Et comment le plaisir pourrait-il être une génération ? Car n’importe quoi, semble-t-il, ne peut provenir de n’importe quoi et tout être, en se dissolvant, présente les éléments dont il est formé. La douleur est la corruption de ce dont le plaisir a été la génération.

On dit encore que la douleur est la privation de ce que réclame la nature et que le plaisir en est la pleine satisfaction

Mais cela ne peut s’appliquer qu’aux affections du corps. Si donc le plaisir est la satisfaction de ce qui est conforme à la nature, il faudra que l’objet où se produit cette satisfaction éprouve, lui aussi, du plaisir ; il s’agirait donc du corps. Mais l’opinion générale ne souscrit pas à pareille affirmation. Le plaisir n’est donc pas une satisfaction de ce genre. Mais, cette satisfaction étant donnée, ne pourrait-on éprouver du plaisir, comme on peut éprouver de la douleur en se coupant ?

Cette opinion semble avoir été inspirée par les douleurs et les plaisirs qui concernent la nutrition. Quand nous avons subi des privations et des souffrances, la satisfaction donnée à nos besoins nous cause du plaisir. Toutefois, il n’en va pas de même pour tous nos plaisirs. Ceux qu’on éprouve en apprenant et, parmi les plaisirs des sens, ceux qui ont leur source dans l’odorat, ceux qui bien souvent intéressent l’ouïe et la vue, ceux qui concernent les souvenirs et les espérances, sont indemnes de toute douleur. De quel devenir seront-ils la source ? Ils n’ont été précédés d’aucune privation dont ils seraient, en quelque sorte, la satisfaction.

Quant à ceux qui invoquent contre Eudoxe les plaisirs infâmes, on pourrait leur objecter que ceux-là ne sont pas véritablement agréables. Car ce n’est pas une raison, parce qu’ils plaisent à ceux qui sont affligés de mauvaises dispositions, pour penser qu’ils exercent sur d’autres le même attrait que sur eux ; de même ce qui est salutaire, ou doux, ou amer pour les malades ne l’est pas forcément en soi, non plus que n’est réellement blanc ce qui paraît tel aux gens atteints de maladies des yeux.

On pourrait dire encore que, parmi les plaisirs, les uns sont désirables, mais qu’ils ne sauraient l’être quand ils proviennent de certaines causes. C’est le cas pour la richesse, mais à la condition qu’on ne l’acquière pas tir trahison, et pour la santé, mais à la condition qu’on n’utilise pas n’importe quelle nourriture.

----------------------------------------

(Consigne 1)
Répondez à chaque question d'après le texte sur le plaisir, une réponse par ligne :
(a) Que dit le texte de la douleur par rapport à ce dont le plaisir a été la génération ?
(b) Quels plaisirs et quelles douleurs semblent avoir inspiré l'idée que le plaisir est la satisfaction d'un besoin ?
(c) Contre qui certains invoquent-ils les plaisirs infâmes ?
(Consigne 2) Relevez tous les plaisirs que le texte sur le plaisir décrit comme indemnes de toute douleur.
(Consigne 3) Reprenez le texte sur le plaisir après sa dernière phrase et poursuivez-le sur quelques phrases.

----------------------------------------

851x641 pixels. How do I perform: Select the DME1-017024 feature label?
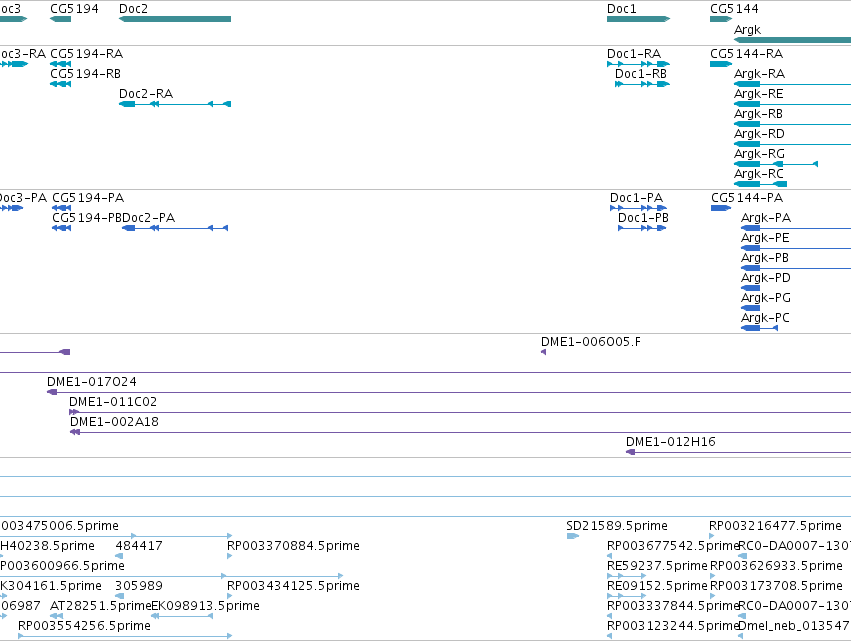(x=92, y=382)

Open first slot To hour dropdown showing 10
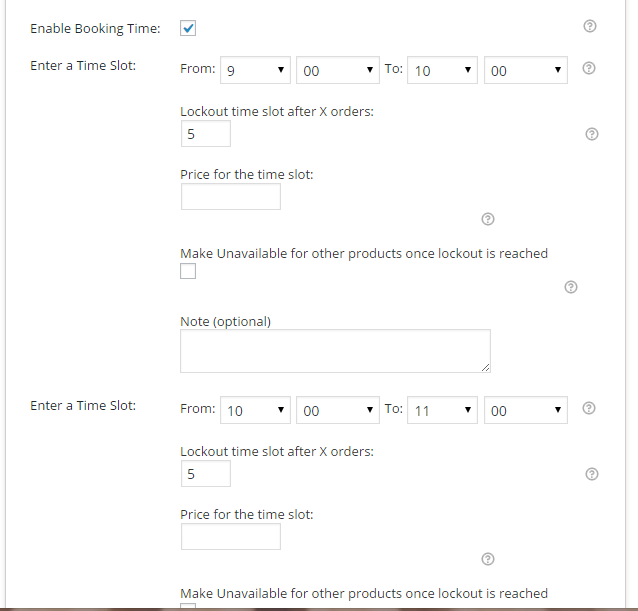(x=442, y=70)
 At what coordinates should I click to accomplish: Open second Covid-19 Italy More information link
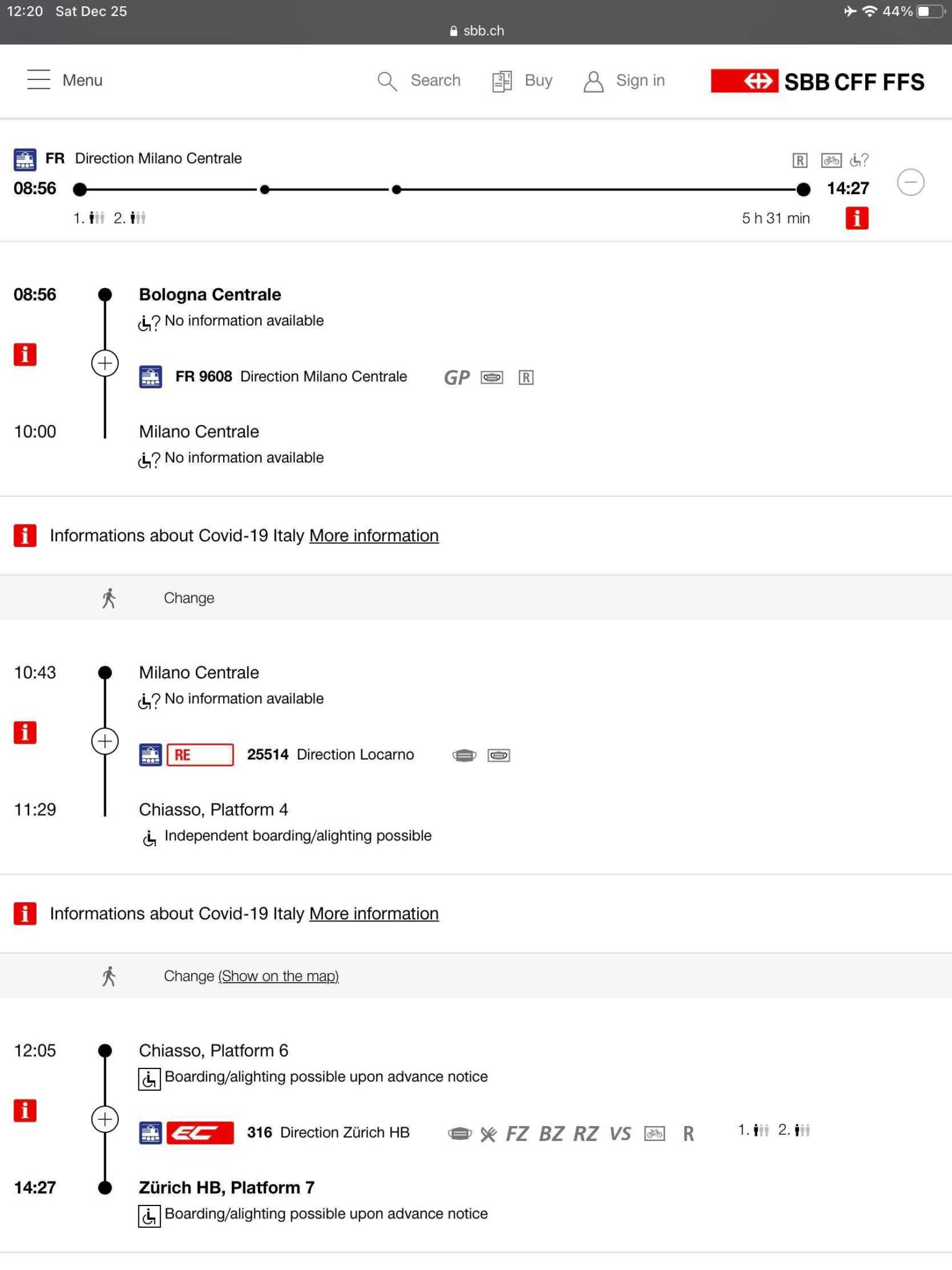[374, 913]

----------------------------------------

(Réponse rédigée 1)
(a) La douleur est la corruption de ce dont le plaisir a été la génération.
(b) Les douleurs et les plaisirs qui concernent la nutrition.
(c) Contre Eudoxe.

(Réponse rédigée 2)
- Ceux qu'on éprouve en apprenant
- Ceux qui ont leur source dans l'odorat
- Ceux qui bien souvent intéressent l'ouïe et la vue
- Ceux qui concernent les souvenirs et les espérances

(Réponse rédigée 3)
On pourrait encore ajouter que les plaisirs diffèrent spécifiquement ; les uns, qui ont une noble cause, se distinguent de ceux, qui proviennent d’une cause honteuse. Enfin, l’on ne peut goûter le plaisir de la justice, si l’on n’est pas juste soi-même, ni celui de la musique, si l’on n’est pas musicien, et ainsi de suite.

La différence qui existe entre l’ami et le flatteur semble montrer clairement que le plaisir n’est pas un bien, ou tout au moins que les plaisirs diffèrent spécifiquement ; l’un dans ses relations a en vue, semble-t-il, le bien de son ami ; l’autre, son plaisir ; on blâme l’un, tandis qu’on fait l’éloge de l’autre, parce que les relations qu’il noue visent un but différent.

De plus, nul ne souhaiterait vivre en conservant toute sa vie la mentalité d’un enfant, même en prenant tout le plaisir possible à ce qui charme les enfants ; nul ne voudrait non plus tirer son plaisir de l’exécution d’actes infâmes, fût-ce à la condition de ne jamais devoir éprouver de peine.

Par contre, nous pourrions déployer beaucoup d’empressement dans bien des circonstances, quand bien même nous n’en retirerions aucun plaisir, comme voir, nous souvenir, savoir, posséder les vertus. Que le plaisir accompagne ces opérations, peu importe ; si même le plaisir n’en dérivait pas, nous voudrions tout autant éprouver ces sensations.

Il paraît donc clair que, d’une part, le plaisir ne se confond pas avec le bien et que tout plaisir n’est pas désirable ; quelques-uns sont souhaitables en eux-mêmes et ont une supériorité, soit spécifique, soit provenant des causes qui les produisent.

Aristote, Éthique à Nicomaque, livre X, 1173a14 - 1174a9 (Trad. Voilquin).